Our Founder


Dr Roland Barbullushi

Roland is focused on one hard question: where can capital be lost because the asset cannot do what the investment case assumes — physically or operationally?

 

His work sits at the boundary between Earth science, engineering, compliance, and capital risk. With formal training in mathematics, physics, chemistry, and petroleum geoscience, Roland specialises in identifying the constraints — geological, engineering, and regulatory — that determine whether a project will deliver or destroy value. His emphasis is not on upside narratives, but on the limits that cap performance, create hidden liabilities, or make outcomes non-recoverable once capital is committed.

 

Since completing his PhD in Earth Science and Engineering at Imperial College London, Roland has combined direct technical interpretation with operational and compliance insight.

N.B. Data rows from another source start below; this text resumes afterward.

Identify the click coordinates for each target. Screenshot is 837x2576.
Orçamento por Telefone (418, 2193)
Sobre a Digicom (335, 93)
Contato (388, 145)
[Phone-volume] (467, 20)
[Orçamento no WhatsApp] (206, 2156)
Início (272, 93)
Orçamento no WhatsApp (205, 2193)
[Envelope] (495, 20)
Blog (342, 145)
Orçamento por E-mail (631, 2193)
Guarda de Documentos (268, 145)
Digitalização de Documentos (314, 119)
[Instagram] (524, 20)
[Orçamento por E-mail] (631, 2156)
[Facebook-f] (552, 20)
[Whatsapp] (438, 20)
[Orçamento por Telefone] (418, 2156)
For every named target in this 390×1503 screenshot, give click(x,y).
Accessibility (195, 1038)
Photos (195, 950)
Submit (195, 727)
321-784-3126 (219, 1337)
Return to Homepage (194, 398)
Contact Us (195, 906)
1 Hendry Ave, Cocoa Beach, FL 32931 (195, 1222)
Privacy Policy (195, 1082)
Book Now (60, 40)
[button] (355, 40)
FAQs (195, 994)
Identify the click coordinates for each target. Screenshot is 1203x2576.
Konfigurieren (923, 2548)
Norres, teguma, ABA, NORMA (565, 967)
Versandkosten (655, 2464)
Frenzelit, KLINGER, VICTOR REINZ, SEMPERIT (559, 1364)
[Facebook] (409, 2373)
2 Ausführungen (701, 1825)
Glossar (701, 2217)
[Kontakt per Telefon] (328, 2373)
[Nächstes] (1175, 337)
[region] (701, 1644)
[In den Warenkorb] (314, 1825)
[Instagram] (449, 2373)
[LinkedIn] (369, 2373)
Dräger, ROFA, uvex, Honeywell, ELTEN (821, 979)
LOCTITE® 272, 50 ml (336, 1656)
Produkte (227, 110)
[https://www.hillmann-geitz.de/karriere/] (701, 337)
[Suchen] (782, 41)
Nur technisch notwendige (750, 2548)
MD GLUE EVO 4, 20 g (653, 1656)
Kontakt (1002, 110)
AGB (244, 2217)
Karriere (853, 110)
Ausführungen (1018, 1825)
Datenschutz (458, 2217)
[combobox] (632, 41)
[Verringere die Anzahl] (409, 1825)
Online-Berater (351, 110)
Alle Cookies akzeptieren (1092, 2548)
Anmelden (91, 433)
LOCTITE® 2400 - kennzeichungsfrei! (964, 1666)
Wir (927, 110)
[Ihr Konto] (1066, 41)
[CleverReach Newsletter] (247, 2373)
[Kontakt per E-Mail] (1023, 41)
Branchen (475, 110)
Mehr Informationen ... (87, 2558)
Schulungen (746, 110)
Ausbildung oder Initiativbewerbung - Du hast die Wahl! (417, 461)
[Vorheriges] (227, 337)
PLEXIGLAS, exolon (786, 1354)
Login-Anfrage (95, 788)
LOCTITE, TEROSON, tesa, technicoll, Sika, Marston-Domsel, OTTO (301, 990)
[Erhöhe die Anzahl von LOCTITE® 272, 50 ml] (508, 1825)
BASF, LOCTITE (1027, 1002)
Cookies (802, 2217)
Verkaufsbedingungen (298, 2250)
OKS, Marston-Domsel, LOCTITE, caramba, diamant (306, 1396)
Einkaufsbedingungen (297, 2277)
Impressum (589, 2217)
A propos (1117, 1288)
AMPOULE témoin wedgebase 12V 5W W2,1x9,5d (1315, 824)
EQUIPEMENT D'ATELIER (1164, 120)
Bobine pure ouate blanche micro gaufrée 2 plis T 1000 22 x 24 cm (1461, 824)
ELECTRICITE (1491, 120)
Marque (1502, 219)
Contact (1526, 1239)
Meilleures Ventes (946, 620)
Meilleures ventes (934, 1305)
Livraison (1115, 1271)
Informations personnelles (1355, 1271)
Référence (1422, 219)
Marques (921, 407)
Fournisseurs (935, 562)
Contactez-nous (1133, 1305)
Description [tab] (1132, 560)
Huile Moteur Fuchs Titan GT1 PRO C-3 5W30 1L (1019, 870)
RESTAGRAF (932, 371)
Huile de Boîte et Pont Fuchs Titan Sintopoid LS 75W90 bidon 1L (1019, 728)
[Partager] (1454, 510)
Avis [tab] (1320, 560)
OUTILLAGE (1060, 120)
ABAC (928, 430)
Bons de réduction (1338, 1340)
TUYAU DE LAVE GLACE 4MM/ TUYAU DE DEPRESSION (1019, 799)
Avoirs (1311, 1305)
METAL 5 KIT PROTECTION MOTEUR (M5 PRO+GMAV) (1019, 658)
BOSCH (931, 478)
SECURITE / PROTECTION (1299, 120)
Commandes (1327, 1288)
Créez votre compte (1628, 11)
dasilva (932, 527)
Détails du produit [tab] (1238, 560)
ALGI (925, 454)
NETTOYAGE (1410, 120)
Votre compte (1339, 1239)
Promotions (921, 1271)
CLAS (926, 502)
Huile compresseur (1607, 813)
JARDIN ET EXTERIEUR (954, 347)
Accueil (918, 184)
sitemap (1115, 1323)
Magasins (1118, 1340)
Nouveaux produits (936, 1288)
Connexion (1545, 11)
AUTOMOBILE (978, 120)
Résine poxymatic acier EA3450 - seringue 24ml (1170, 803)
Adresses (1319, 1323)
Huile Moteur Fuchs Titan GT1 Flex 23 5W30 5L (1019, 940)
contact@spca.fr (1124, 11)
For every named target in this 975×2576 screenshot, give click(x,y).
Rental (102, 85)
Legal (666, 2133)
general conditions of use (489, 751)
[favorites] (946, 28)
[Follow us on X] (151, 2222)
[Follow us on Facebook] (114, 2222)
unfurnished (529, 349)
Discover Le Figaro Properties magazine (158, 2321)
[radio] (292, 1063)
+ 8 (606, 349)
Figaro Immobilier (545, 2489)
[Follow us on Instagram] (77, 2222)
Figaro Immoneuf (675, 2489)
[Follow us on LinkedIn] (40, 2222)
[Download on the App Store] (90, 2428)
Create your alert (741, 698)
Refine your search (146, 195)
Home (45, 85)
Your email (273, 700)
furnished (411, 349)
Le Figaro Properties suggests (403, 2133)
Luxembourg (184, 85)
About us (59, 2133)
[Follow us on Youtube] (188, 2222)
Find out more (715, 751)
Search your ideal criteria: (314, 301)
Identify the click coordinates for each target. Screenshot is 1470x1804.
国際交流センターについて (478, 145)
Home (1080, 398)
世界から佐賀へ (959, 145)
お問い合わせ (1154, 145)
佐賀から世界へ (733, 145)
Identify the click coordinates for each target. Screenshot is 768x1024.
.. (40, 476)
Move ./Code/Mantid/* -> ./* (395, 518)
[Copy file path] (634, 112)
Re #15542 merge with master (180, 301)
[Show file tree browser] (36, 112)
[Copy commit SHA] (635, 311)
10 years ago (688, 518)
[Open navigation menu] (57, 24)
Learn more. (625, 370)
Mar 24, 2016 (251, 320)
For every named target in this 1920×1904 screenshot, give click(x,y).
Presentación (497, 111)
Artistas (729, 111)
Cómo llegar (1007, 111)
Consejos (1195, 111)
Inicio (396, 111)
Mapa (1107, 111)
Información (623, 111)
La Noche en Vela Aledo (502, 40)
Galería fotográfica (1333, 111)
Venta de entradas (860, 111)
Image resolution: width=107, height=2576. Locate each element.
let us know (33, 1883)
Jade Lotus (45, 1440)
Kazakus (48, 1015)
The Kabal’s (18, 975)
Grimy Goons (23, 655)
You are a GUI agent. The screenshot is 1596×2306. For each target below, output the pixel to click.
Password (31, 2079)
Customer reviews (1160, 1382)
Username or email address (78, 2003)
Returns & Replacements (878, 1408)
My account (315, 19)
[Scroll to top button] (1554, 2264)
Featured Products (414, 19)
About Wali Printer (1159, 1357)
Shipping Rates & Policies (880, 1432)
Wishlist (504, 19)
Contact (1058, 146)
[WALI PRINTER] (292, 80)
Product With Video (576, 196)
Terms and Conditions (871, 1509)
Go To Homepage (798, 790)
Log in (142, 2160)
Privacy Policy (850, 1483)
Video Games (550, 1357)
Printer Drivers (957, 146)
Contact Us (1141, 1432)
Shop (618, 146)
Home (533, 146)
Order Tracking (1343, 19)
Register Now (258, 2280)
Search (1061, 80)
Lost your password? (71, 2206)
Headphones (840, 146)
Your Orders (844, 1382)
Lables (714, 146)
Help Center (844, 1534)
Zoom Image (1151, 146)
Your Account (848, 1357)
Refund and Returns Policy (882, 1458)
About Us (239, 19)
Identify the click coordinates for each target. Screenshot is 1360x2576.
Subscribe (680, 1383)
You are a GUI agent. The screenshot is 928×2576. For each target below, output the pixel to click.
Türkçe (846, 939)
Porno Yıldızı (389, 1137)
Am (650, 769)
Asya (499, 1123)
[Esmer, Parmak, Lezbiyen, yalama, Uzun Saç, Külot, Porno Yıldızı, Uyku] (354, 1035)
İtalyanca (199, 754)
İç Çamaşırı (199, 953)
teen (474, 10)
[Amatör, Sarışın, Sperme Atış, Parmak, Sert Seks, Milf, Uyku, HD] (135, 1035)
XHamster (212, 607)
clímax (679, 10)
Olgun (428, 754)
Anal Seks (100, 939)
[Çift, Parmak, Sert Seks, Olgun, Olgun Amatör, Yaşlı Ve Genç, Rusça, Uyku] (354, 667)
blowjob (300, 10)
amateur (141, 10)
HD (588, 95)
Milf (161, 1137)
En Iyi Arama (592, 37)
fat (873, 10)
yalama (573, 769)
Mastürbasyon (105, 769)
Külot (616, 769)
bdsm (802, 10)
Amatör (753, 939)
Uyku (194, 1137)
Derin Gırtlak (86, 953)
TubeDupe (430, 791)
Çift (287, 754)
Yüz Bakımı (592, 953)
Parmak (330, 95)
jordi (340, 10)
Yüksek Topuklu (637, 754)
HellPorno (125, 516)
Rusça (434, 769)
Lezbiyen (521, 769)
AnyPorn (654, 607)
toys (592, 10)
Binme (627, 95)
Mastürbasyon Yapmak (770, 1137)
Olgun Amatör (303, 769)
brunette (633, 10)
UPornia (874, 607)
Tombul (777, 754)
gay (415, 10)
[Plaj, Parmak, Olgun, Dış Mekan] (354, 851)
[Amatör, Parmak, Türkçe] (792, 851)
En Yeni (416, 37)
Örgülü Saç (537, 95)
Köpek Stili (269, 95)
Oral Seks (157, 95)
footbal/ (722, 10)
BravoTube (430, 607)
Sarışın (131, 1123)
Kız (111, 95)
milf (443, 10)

He interrogates what the data and systems can actually support, tests key assumptions, and translates uncertainty into explicit statements of financial exposure. Connecting physical reality and compliance performance directly to downside risk is foundational to how he works.

His approach is grounded in constraints — whether imposed by the Earth, by engineering systems, or by regulatory and health and safety requirements. These are the factors that ultimately determine risk, performance, and loss.

 

Over more than three decades, Roland has worked across major tectonic settings worldwide and within complex operational environments, supporting technical evaluations, infrastructure delivery, and transaction processes under conditions of incomplete information, time pressure, and fragmented accountability. That experience has shaped a practical understanding of how both physical uncertainty and compliance gaps translate into capital loss.

 

Today, Roland focuses on integrating geological, engineering, operational, and regulatory evidence into decision-ready views designed to protect capital. His work helps decision-makers be explicit about what must already be true, identify where failure would be irreversible, and understand what must be resolved before risk can be justified. The objective is not comfort, but clarity, discipline, and avoidance of preventable loss.